Isabel Tejada, lingüista y profesora asociada de la Facultad de Educación de la Universidad de Los Andes, ilustró el problema con un estudio de neurociencia aplicada: estudiantes que redactan primero con su criterio y luego pulen con IA conservan la activación cerebral del pensamiento crítico; quienes empiezan pidiendo que el modelo escriba exhiben menor actividad. El peligro, concluyó Tejada, es saltarse el “sufrimiento fértil” de la formulación de hipótesis.
Ignacio Sarmiento-Barbieri, profesor de la Facultad de Economía de la Universidad de los Andes, complementó con una advertencia clave: “los algoritmos piensan en promedios; la innovación ocurre cuando salimos de la media”. Al analizar proyectos de selección de personal y evaluación crediticia, mostró cómo los modelos reproducen sesgos de género cuando aprenden de historiales misóginos. La moraleja es clara: la IA amplifica lo que le damos.

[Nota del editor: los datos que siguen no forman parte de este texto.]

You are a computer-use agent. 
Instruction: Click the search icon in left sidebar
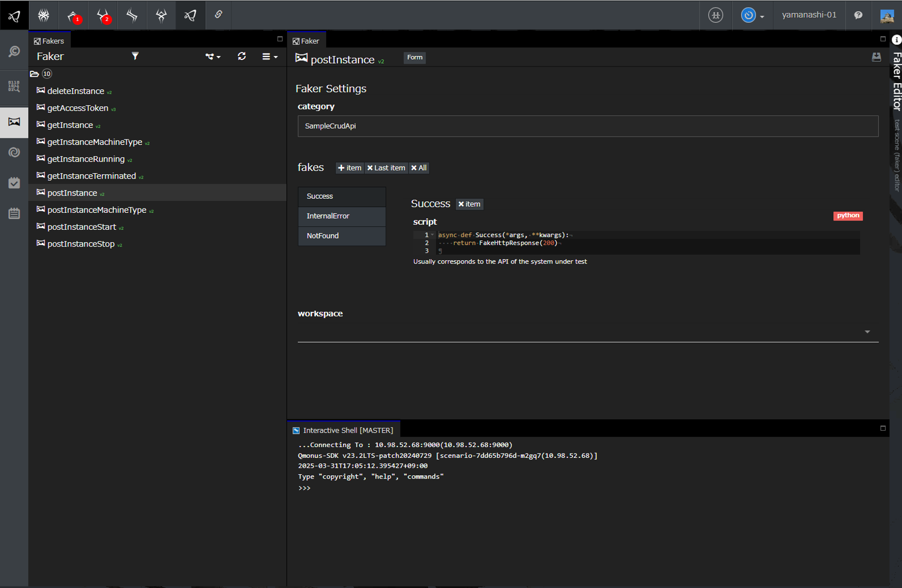click(x=14, y=52)
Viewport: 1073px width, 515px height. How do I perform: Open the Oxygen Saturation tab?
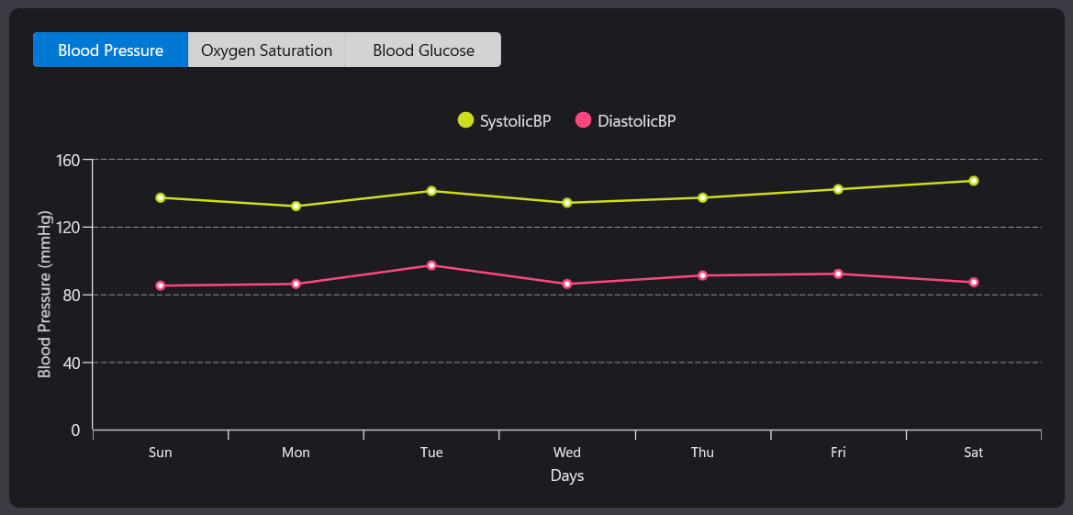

En esa misma línea, Tobón advirtió sobre la dificultad de corregir las respuestas plausibles pero falsas que dan algunas IA, llamadas alucinaciones: “Verificar cada punto contrafactual puede ser más caro que escribir de cero”. Por ello, recomendó limitar el uso de modelos de lenguaje a aplicaciones de bajo riesgo y siempre bajo supervisión humana. Seguido a eso, Tejada retomó con una observación aguda sobre el sesgo de complacencia: “Versiones recientes de ChatGPT se volvieron exageradamente aduladoras”, reforzando las creencias del usuario en vez de cuestionarlas. En ciencia, eso limita la falsación de hipótesis.
Sarmiento-Barbieri agregó un riesgo poco discutido: jueces que cargan expedientes completos a servicios comerciales y pierden control sobre datos sensibles. Como alternativa, propuso desarrollar modelos cerrados con datos locales y establecer políticas claras sobre qué se puede —y qué no— compartir en la nube. Pomares, por su parte, cerró con una invitación concreta: diseñar rúbricas de uso responsable que obliguen a declarar qué parte del proceso se hizo con IA, cómo se diseñó el prompt y qué correcciones humanas se aplicaron.

La meta es el proceso
La IA promete acortar distancias entre la pregunta y la respuesta, pero la travesía nunca desaparecerá. Como aseguró Tobón, retomando su metáfora con Caperucita: “El camino inicial puede parecer un bosque tenebroso; a medida que avanzas se vuelve familiar, y al final descubres que la meta no era llegar donde la abuela, sino aprender durante el recorrido. La IA difícilmente puede hacer trabajo de campo ni valorar el contexto local; esas labores manuales y éticas nos corresponden a los humanos”.
Ese aprendizaje, coincidieron los panelistas, requiere mantener encendida la llama crítica, resistir la tentación de la comodidad cognitiva y construir marcos éticos que blinden la investigación de sesgos y abuso de datos. En última instancia, la IA podría ser tan revolucionaria como la imprenta y tan limitada como los sesgos de quienes la programan. Ponerla al servicio del conocimiento sin renunciar al rigor es una tarea colectiva. Después de todo, los grandes saltos científicos nacen cuando un humano formula una pregunta que aún no cabe en ningún modelo.
Eventos como este curso interuniversitario demuestran que integrar la IA con sentido crítico ya es parte esencial de la formación investigativa. Tras una primera semana teórica, la segunda del curso se enfoca en la práctica con sesiones sobre casos y limitaciones, codificación asistida y aspectos éticos. El objetivo: fomentar redes académicas y proyectos conjuntos entre las tres universidades, guiados por un uso responsable de la IA.